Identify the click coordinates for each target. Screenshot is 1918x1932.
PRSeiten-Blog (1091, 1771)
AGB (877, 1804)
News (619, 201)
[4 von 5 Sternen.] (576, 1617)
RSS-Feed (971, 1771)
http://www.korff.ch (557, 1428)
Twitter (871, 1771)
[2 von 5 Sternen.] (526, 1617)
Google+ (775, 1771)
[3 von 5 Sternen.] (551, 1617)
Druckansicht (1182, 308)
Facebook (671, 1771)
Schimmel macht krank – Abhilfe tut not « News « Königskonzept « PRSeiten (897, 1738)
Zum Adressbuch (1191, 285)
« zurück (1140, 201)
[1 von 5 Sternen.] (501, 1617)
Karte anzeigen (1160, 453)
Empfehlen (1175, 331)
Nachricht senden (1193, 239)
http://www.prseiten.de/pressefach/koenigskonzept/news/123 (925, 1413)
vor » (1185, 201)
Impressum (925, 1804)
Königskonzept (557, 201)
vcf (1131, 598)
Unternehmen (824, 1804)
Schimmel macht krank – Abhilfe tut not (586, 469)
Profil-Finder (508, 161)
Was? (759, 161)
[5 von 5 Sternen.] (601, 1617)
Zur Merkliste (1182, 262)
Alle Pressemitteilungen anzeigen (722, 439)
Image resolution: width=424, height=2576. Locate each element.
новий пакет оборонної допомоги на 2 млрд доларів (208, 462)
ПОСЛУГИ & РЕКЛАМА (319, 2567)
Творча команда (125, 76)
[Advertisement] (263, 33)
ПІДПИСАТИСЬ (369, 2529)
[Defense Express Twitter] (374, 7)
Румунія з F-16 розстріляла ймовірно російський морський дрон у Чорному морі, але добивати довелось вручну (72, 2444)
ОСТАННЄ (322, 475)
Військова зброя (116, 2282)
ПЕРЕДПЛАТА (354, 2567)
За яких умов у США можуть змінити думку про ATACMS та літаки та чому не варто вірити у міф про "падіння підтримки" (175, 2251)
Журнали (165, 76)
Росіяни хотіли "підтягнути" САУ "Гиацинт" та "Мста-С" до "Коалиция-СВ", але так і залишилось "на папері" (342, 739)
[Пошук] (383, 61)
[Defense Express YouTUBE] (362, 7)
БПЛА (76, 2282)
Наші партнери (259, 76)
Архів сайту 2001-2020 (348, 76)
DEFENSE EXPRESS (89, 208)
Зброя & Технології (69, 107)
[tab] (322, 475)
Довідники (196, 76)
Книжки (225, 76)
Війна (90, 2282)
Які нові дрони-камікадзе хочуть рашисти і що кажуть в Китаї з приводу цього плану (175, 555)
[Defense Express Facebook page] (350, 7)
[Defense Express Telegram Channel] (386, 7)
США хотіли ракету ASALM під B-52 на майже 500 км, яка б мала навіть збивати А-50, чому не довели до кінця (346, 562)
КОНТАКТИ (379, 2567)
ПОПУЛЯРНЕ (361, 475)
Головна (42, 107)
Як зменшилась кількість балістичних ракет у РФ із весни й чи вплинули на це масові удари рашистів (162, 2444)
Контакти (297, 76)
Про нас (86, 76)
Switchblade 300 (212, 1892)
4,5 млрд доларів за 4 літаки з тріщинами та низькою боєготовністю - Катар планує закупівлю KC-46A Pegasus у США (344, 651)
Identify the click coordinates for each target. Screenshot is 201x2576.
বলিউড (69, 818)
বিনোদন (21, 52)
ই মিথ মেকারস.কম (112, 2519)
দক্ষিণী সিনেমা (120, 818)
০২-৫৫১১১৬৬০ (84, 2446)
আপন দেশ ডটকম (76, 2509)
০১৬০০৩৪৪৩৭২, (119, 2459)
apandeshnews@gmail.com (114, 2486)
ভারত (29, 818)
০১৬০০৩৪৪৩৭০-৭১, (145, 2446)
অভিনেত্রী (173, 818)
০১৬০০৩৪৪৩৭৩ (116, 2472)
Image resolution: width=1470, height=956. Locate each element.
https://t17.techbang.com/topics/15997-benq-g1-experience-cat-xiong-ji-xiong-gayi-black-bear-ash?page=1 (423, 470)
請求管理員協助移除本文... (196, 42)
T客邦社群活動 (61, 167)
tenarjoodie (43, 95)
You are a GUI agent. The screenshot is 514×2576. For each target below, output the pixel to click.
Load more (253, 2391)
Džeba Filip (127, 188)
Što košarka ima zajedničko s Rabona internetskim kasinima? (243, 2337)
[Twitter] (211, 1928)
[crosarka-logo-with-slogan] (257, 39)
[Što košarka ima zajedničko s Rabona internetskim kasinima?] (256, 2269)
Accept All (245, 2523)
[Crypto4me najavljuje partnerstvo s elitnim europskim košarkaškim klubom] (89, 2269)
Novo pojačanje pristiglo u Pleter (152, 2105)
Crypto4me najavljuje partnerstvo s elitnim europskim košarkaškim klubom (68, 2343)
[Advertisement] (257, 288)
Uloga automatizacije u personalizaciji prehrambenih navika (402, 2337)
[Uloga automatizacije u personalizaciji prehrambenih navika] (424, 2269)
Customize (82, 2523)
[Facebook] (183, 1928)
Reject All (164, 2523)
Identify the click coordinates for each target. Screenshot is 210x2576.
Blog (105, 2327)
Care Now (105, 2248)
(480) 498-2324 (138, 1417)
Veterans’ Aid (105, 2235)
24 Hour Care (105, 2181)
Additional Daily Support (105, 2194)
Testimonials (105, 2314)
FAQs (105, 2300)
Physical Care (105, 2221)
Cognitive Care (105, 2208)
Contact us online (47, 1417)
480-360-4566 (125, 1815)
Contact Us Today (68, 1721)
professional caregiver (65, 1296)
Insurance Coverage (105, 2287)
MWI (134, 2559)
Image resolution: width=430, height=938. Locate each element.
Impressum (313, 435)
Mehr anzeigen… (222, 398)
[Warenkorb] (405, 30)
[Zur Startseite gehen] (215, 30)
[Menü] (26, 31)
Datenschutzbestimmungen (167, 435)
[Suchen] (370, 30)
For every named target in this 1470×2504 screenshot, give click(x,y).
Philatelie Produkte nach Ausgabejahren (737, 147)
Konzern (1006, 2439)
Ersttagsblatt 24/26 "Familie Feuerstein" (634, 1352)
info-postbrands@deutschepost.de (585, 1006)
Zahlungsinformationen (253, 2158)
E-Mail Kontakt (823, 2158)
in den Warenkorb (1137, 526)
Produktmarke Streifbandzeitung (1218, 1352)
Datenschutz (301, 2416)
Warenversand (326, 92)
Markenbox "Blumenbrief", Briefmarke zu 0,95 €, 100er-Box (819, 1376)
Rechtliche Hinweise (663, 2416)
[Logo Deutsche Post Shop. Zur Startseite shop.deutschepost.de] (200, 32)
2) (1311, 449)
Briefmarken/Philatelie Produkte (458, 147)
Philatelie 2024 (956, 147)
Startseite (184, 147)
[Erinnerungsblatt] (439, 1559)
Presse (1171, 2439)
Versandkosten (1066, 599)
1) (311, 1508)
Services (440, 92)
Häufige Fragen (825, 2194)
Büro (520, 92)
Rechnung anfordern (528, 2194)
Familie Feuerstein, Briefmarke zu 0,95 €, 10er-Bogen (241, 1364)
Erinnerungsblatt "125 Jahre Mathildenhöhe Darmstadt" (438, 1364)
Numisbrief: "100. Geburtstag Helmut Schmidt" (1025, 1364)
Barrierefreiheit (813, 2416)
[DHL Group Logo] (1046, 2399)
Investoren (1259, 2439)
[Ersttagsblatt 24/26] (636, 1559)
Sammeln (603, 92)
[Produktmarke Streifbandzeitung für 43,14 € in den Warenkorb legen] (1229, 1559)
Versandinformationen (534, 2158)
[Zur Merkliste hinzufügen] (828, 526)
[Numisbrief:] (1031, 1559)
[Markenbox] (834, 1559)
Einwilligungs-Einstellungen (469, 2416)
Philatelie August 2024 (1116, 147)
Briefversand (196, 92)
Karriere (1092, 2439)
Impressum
^^^^
Could you repeat exactly the lines in the listing above from the one with "Contact Us Today (68, 1721)" down to the one with "Datenschutzbestimmungen (167, 435)"? Include both of those lines.

Contact Us Today (68, 1721)
professional caregiver (65, 1296)
Insurance Coverage (105, 2287)
MWI (134, 2559)
Image resolution: width=430, height=938. Locate each element.
Impressum (313, 435)
Mehr anzeigen… (222, 398)
[Warenkorb] (405, 30)
[Zur Startseite gehen] (215, 30)
[Menü] (26, 31)
Datenschutzbestimmungen (167, 435)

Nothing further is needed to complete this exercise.